[[ Source material open ]]
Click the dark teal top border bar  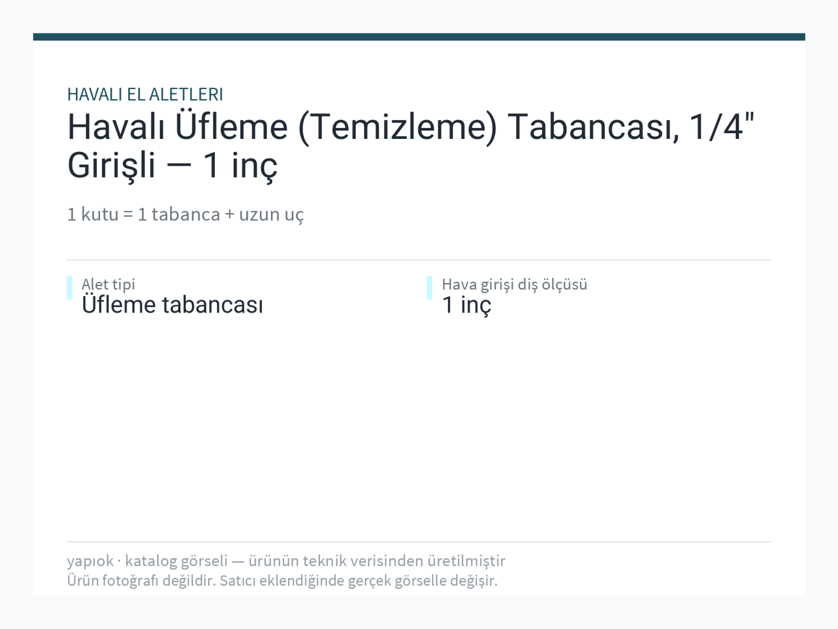[419, 37]
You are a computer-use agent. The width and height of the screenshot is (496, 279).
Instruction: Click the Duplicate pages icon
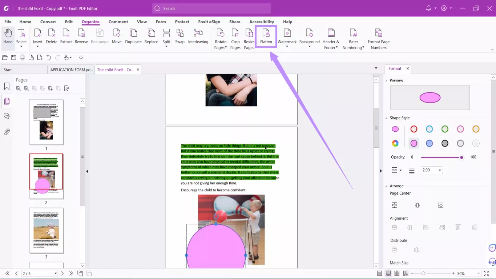tap(133, 36)
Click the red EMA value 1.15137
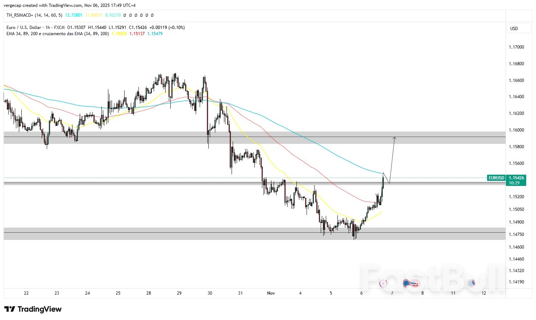The width and height of the screenshot is (536, 320). tap(137, 34)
[[ Source material closed ]]
> **Exercise**: Print the stretch of the data from the line with "You are a computer-use" through its last line, exactly and with both ends kept. Omit pictures.

> **Result for this exercise**:
You are a computer-use agent. The width and height of the screenshot is (496, 279).
Instruction: Click the Duplicate pages icon
tap(133, 36)
Click the red EMA value 1.15137
The width and height of the screenshot is (536, 320). tap(137, 34)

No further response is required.